As of the time of writing this I’m a 25 year old with idiopathic epilepsy, I learnt about my condition when I was on a weekend away with my youth group and collapsed in a public area having a seizure, promptly ruining everyone’s weekend. Needless to say I was unimpressedwhen I was diagnosed with idiopathic epilepsy (2009) which by definition has an unknown cause, that fact alone did and sometimes still does make me feel incredibly vulnerable. The knowledge that I can drop down and have a seizure at any time even when: I’m taking medication consistently, sleeping right and avoiding stress is a burden I don’t like bringing to my family, friends and my workplace.
However, despite my epilepsy causing me to move from full time to part time during my studies Bangor university (North Wales) and a few seizures during my dissertation year, I was able to successfully complete my undergraduate and postgraduate studies in academic year 2016. However, for the immediate months after graduation I felt like my epilepsy really started to feel like anchor weighing me down, my inability to drive was a deal breaker in many a job application and phone interview and even though by this point I had been seizure free for a long time my health concerns about a relapse seemed to restrict my options further.

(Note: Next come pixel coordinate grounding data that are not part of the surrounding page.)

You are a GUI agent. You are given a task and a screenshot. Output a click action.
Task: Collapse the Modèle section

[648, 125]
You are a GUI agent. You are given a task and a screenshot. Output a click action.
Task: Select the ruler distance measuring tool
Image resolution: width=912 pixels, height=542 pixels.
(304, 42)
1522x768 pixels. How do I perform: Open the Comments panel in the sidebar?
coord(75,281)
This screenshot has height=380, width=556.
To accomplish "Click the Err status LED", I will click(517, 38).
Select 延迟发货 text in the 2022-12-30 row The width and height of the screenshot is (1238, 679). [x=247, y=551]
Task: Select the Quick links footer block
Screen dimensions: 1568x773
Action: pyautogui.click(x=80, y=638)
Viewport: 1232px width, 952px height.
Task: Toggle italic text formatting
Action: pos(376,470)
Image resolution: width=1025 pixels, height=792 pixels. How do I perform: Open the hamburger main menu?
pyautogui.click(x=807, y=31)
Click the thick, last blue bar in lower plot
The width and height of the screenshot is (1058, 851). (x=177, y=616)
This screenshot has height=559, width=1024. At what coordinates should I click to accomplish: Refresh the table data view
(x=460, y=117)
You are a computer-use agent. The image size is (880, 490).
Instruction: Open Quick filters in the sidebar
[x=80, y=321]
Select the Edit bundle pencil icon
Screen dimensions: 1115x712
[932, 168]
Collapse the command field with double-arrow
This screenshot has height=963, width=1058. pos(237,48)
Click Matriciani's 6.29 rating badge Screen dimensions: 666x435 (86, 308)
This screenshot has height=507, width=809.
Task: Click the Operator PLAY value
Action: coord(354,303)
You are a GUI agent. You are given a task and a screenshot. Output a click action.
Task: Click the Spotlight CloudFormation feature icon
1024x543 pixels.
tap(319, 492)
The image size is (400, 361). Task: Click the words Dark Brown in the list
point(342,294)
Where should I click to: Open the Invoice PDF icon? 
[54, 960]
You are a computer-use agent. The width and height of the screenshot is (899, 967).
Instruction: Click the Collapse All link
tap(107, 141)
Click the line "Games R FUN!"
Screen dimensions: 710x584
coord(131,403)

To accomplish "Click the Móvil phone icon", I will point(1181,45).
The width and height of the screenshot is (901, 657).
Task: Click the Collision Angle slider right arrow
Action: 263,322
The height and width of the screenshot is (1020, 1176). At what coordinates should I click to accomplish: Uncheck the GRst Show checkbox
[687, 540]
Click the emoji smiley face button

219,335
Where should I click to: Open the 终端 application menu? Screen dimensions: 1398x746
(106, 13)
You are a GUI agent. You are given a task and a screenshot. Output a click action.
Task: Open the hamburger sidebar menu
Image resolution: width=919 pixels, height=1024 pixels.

During this period is when I came across Epilepsy Action I began to volunteer at a coffee and chat support group in South Wales and gradually got more and more involved in the organisation as the months went on. Being able to consistently meet more people with epilepsy was and is an amazing experience. Volunteering for them made me feel like I was at least contributing something whilst I was unsuccessfully job hunting for several months. After moving to Cumbria I wanted to be able to do more with the organisation so I applied to be a trustee as well as applying to be a part time support worker for adults with learning disabilities and oddly enough both organisations accepted me at around the same time.
At this stage March 2017 I’ve only been a trustee for 3 months and I’m excited to be a part of an organisation that can help people with epilepsy.